* INPUT *
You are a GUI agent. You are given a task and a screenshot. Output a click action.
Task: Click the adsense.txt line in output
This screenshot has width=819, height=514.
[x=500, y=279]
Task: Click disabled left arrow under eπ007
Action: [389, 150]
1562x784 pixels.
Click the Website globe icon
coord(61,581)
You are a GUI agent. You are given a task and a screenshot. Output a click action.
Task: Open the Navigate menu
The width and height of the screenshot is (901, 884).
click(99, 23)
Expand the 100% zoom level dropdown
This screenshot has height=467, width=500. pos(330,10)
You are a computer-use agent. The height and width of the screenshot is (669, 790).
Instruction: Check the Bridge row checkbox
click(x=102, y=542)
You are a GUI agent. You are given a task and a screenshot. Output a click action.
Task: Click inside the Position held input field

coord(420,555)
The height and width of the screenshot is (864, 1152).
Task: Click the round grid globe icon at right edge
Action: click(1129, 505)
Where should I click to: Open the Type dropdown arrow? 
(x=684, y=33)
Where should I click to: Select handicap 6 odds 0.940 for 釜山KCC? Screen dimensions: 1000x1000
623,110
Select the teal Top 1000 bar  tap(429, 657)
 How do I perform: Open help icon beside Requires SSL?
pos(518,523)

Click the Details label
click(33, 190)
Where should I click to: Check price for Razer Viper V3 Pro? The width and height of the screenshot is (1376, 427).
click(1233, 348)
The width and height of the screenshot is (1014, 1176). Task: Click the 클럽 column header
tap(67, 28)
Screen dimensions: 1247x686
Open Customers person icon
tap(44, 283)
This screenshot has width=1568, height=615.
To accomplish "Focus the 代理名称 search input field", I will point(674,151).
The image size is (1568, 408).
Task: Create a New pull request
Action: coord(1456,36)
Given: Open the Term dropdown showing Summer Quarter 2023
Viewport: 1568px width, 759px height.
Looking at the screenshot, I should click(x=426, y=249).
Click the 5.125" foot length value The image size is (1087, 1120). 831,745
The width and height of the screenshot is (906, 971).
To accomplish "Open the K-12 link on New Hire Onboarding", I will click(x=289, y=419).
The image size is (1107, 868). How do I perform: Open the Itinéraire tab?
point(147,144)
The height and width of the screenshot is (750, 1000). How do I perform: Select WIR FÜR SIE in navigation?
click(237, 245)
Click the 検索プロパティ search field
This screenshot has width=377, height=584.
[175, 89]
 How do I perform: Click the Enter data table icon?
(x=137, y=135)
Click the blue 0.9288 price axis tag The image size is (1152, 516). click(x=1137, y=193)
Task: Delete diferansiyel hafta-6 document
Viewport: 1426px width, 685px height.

* WHAT THIS TASK INVOLVES *
The entries above should be set down again exactly as they appear.

* EXPECTED ANSWER *
You are a GUI agent. You are given a task and a screenshot. Output a click action.
Task: Click the adsense.txt line in output
This screenshot has width=819, height=514.
[x=500, y=279]
Task: Click disabled left arrow under eπ007
Action: [389, 150]
1562x784 pixels.
Click the Website globe icon
coord(61,581)
You are a GUI agent. You are given a task and a screenshot. Output a click action.
Task: Open the Navigate menu
The width and height of the screenshot is (901, 884).
click(99, 23)
Expand the 100% zoom level dropdown
This screenshot has height=467, width=500. pos(330,10)
You are a computer-use agent. The height and width of the screenshot is (669, 790).
Instruction: Check the Bridge row checkbox
click(x=102, y=542)
You are a GUI agent. You are given a task and a screenshot. Output a click action.
Task: Click inside the Position held input field

coord(420,555)
The height and width of the screenshot is (864, 1152).
Task: Click the round grid globe icon at right edge
Action: click(1129, 505)
Where should I click to: Open the Type dropdown arrow? 
(x=684, y=33)
Where should I click to: Select handicap 6 odds 0.940 for 釜山KCC? Screen dimensions: 1000x1000
623,110
Select the teal Top 1000 bar  tap(429, 657)
 How do I perform: Open help icon beside Requires SSL?
pos(518,523)

Click the Details label
click(33, 190)
Where should I click to: Check price for Razer Viper V3 Pro? The width and height of the screenshot is (1376, 427).
click(1233, 348)
The width and height of the screenshot is (1014, 1176). Task: Click the 클럽 column header
tap(67, 28)
Screen dimensions: 1247x686
Open Customers person icon
tap(44, 283)
This screenshot has width=1568, height=615.
To accomplish "Focus the 代理名称 search input field", I will point(674,151).
The image size is (1568, 408).
Task: Create a New pull request
Action: coord(1456,36)
Given: Open the Term dropdown showing Summer Quarter 2023
Viewport: 1568px width, 759px height.
Looking at the screenshot, I should click(x=426, y=249).
Click the 5.125" foot length value The image size is (1087, 1120). 831,745
The width and height of the screenshot is (906, 971).
To accomplish "Open the K-12 link on New Hire Onboarding", I will click(x=289, y=419).
The image size is (1107, 868). How do I perform: Open the Itinéraire tab?
point(147,144)
The height and width of the screenshot is (750, 1000). How do I perform: Select WIR FÜR SIE in navigation?
click(237, 245)
Click the 検索プロパティ search field
This screenshot has width=377, height=584.
[175, 89]
 How do I perform: Click the Enter data table icon?
(x=137, y=135)
Click the blue 0.9288 price axis tag The image size is (1152, 516). click(x=1137, y=193)
Task: Delete diferansiyel hafta-6 document
Viewport: 1426px width, 685px height.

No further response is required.